WORK TASK →
Print exactly the lines from the one that contains "Mute the speaker in media widget" through the last line of the material, both included, and leave out all pictures.

##### RECORDS FOR PROCESSING #####

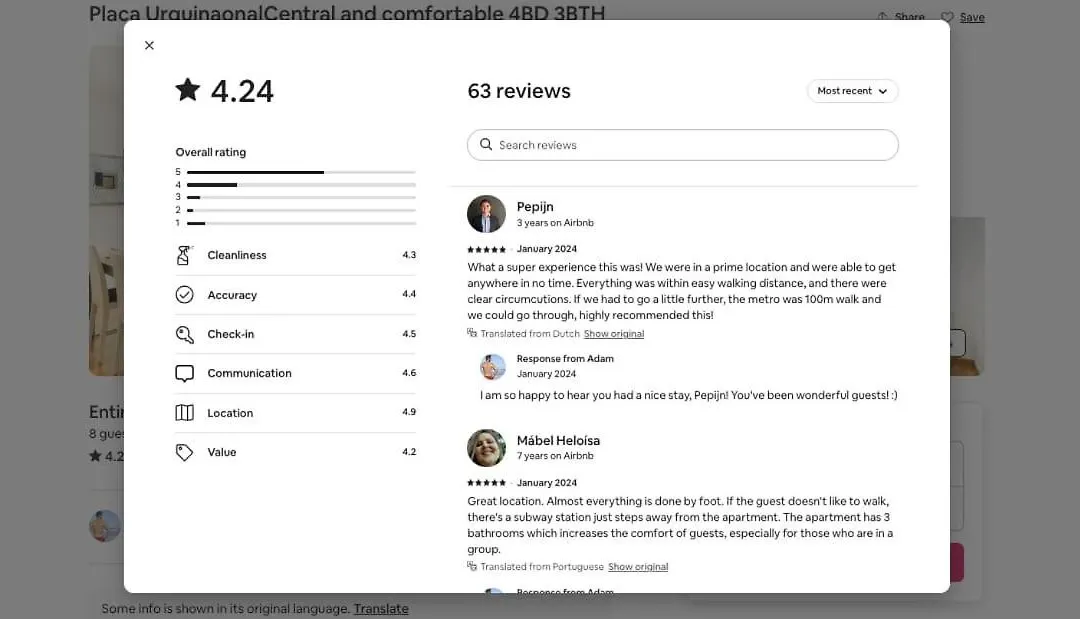
Task: Click the Value price tag icon
Action: [184, 452]
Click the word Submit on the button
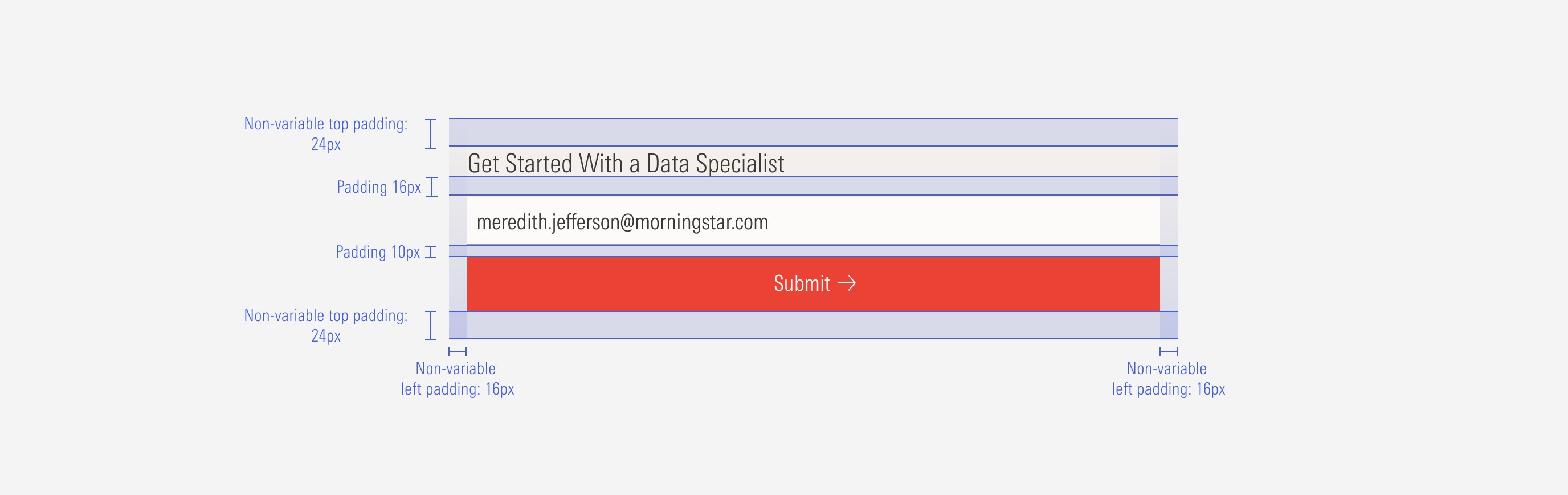Viewport: 1568px width, 495px height. coord(802,283)
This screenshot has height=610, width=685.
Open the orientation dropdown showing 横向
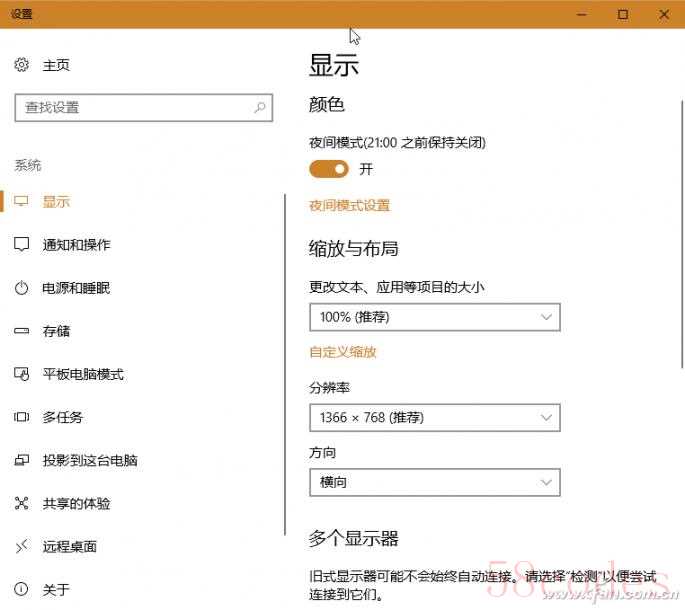(x=434, y=482)
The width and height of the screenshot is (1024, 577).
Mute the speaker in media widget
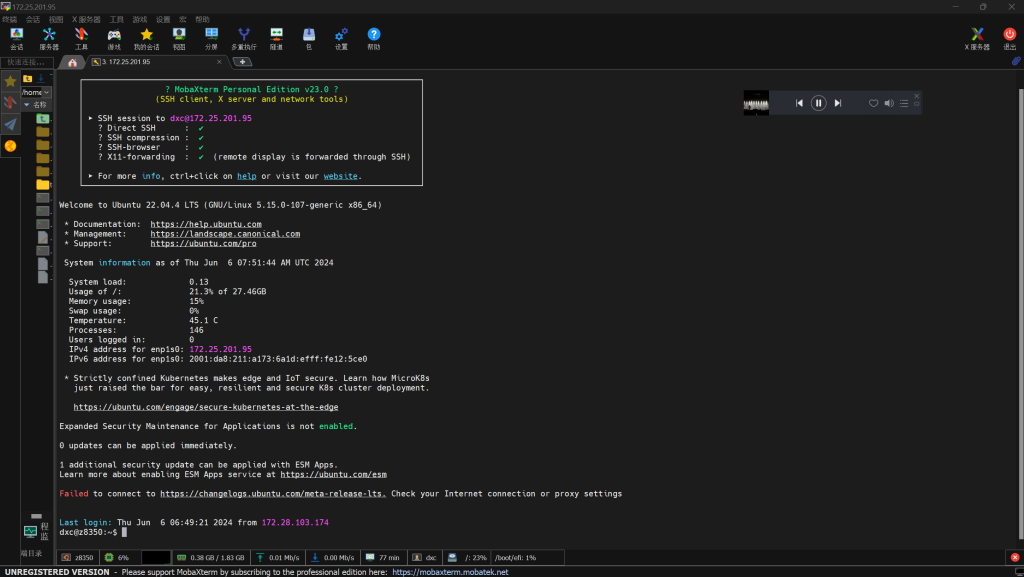pos(888,103)
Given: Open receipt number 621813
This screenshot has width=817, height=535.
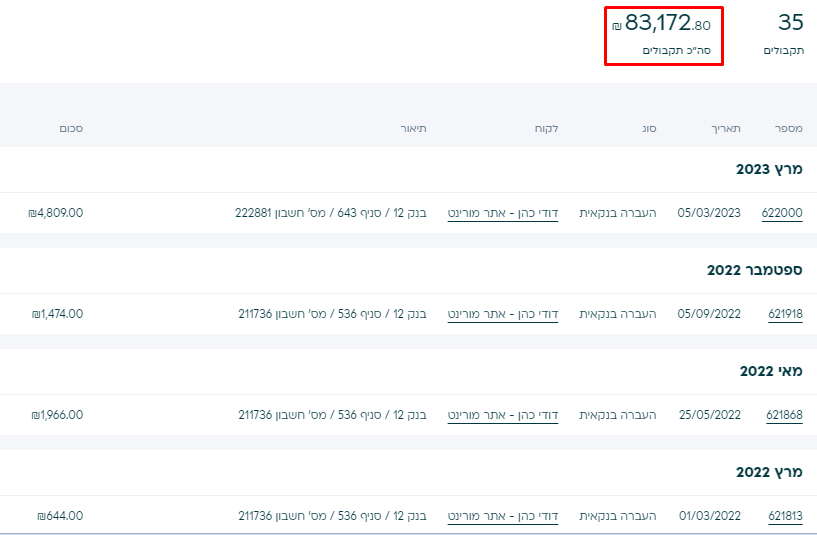Looking at the screenshot, I should [x=785, y=516].
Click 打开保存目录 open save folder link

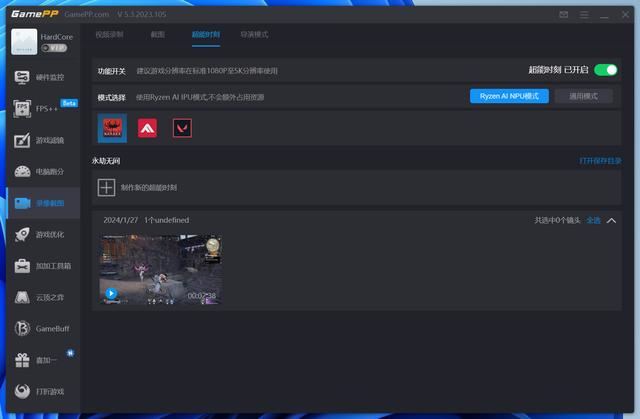(x=600, y=160)
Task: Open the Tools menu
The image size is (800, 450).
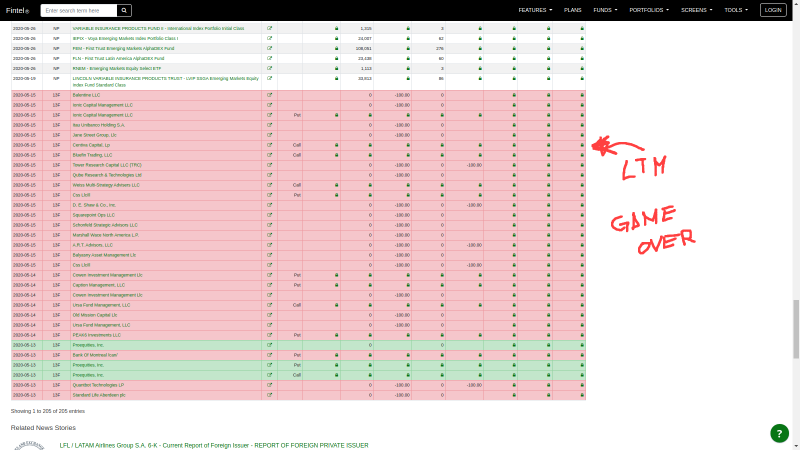Action: pyautogui.click(x=737, y=10)
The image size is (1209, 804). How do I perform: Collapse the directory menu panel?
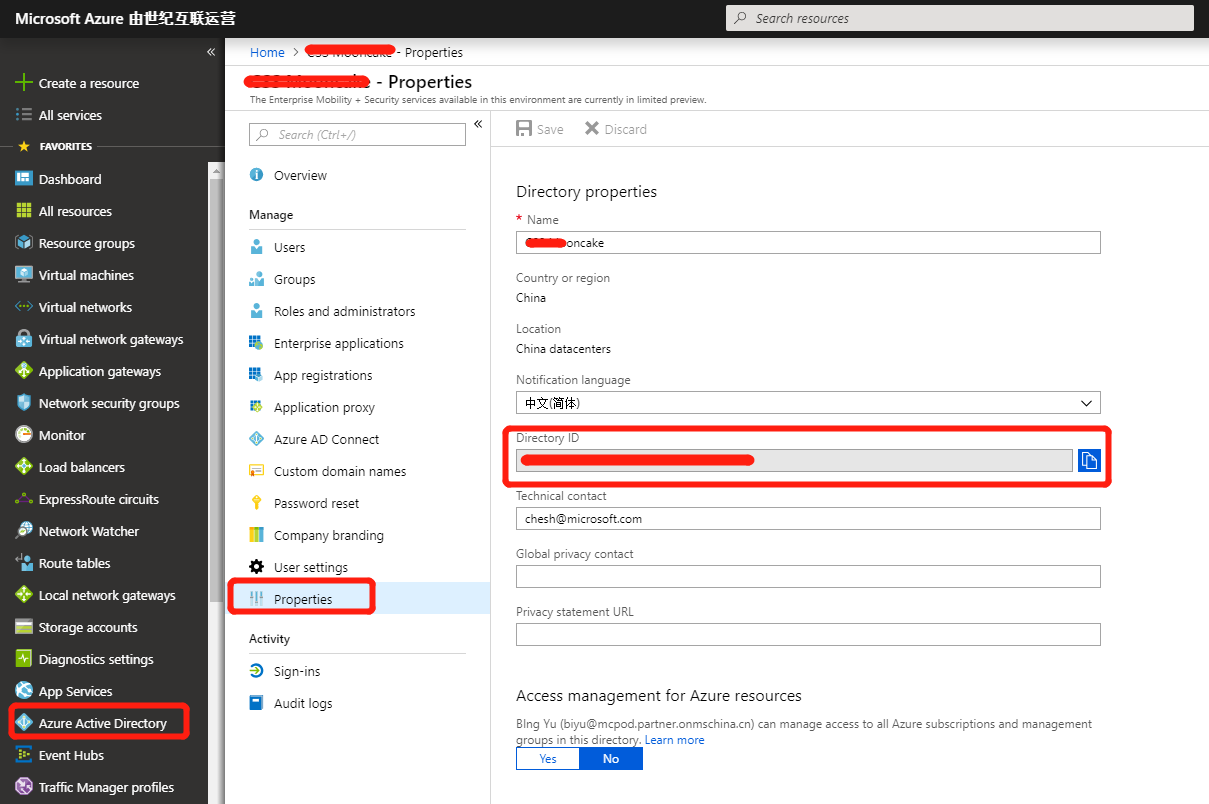tap(478, 124)
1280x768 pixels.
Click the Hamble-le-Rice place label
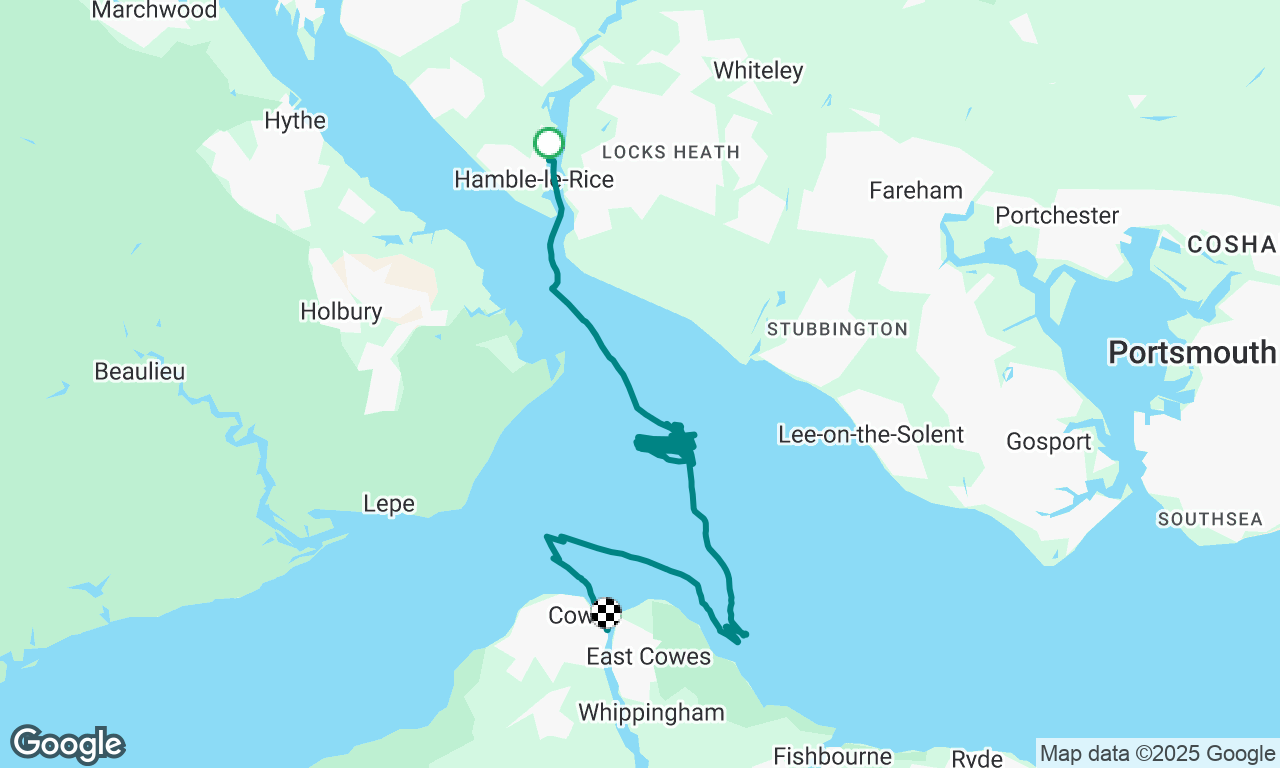click(533, 180)
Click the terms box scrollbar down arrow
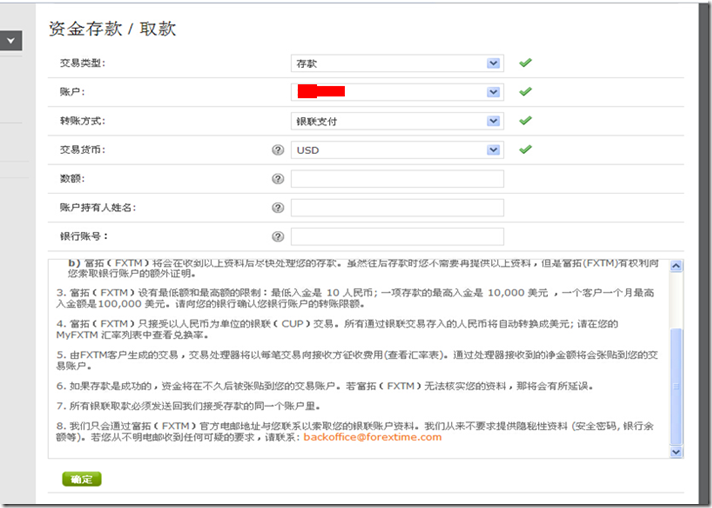 pyautogui.click(x=677, y=452)
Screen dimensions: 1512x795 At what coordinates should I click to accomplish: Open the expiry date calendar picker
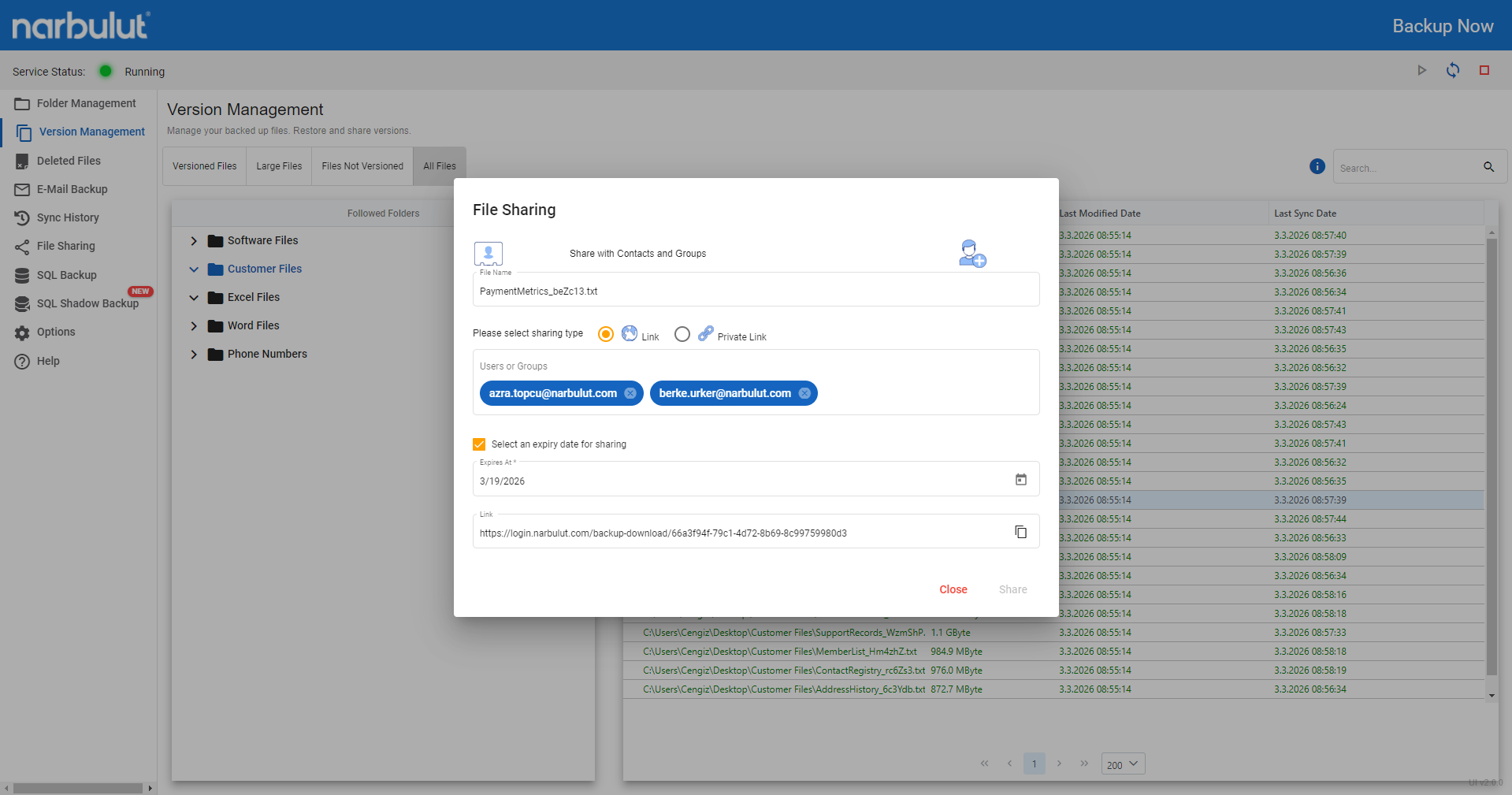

#####

TASK OUTPUT →
Mute the speaker in media widget
pos(888,103)
Given: Open receipt number 621813
This screenshot has width=817, height=535.
Looking at the screenshot, I should [x=785, y=516].
Click 打开保存目录 open save folder link

(x=600, y=160)
Task: Open the Tools menu
The image size is (800, 450).
Action: pyautogui.click(x=737, y=10)
The image size is (1209, 804). How do I perform: Collapse the directory menu panel?
tap(478, 124)
1280x768 pixels.
Click the Hamble-le-Rice place label
click(533, 180)
Click the terms box scrollbar down arrow
 pyautogui.click(x=677, y=452)
Screen dimensions: 1512x795 At what coordinates should I click to accomplish: Open the expiry date calendar picker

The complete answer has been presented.